┌─ Dataset extract

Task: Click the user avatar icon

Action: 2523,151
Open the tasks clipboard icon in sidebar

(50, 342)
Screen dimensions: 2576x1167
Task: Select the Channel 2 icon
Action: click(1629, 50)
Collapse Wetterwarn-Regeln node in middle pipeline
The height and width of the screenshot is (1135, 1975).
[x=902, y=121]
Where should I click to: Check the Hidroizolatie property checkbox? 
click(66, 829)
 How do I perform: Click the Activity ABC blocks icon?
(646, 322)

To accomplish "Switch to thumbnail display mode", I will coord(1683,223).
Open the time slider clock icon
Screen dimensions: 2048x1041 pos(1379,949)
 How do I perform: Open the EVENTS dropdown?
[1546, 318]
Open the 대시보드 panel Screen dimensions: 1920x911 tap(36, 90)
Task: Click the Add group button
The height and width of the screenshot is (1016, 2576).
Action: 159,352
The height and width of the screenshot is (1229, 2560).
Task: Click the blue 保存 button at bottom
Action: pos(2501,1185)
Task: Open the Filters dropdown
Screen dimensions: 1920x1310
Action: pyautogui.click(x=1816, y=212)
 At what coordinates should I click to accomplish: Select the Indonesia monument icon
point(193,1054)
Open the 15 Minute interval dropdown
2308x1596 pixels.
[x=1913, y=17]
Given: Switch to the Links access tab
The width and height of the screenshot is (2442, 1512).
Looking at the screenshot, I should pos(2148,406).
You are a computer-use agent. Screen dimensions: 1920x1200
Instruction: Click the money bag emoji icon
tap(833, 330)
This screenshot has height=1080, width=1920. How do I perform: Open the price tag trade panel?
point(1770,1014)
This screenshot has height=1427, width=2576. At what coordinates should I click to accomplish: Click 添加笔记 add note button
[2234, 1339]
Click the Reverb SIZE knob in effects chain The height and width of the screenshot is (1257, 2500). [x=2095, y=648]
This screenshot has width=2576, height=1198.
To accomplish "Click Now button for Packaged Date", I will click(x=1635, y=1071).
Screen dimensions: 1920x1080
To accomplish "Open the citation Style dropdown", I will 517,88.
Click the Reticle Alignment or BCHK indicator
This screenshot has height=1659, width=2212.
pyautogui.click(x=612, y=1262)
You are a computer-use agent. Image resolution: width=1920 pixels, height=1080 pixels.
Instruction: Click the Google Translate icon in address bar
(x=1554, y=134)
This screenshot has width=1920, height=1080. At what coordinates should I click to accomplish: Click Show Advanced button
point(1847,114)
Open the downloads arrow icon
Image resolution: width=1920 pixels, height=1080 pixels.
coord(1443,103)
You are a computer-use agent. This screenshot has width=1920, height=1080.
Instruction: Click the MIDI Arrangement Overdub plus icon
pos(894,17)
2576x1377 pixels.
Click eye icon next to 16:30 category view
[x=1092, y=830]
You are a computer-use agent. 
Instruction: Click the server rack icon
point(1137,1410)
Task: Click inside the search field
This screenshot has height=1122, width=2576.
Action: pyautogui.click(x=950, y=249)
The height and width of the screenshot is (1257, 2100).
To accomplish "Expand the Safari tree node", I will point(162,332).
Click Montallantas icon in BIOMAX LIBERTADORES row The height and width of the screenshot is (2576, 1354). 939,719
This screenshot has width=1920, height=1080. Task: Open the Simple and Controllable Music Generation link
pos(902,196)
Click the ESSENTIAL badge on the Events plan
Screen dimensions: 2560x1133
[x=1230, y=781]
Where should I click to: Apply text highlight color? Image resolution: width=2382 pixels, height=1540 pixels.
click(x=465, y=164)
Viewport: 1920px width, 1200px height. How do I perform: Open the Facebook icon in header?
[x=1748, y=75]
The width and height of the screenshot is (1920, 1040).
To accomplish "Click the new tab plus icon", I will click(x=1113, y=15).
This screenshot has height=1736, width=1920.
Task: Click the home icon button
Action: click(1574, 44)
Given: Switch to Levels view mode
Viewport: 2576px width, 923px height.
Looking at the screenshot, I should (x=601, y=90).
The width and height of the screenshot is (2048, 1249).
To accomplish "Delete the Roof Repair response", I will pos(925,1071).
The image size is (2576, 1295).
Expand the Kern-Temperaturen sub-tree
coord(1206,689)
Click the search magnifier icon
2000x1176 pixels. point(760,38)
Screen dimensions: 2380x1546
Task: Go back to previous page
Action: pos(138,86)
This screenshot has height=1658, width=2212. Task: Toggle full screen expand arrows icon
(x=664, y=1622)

└─

-- Work instruction --
Pick out and copy the lines of the material that include the word "Switch".

-- Reply --
To accomplish "Switch to thumbnail display mode", I will coord(1683,223).
Given: Switch to the Links access tab
Given: Switch to Levels view mode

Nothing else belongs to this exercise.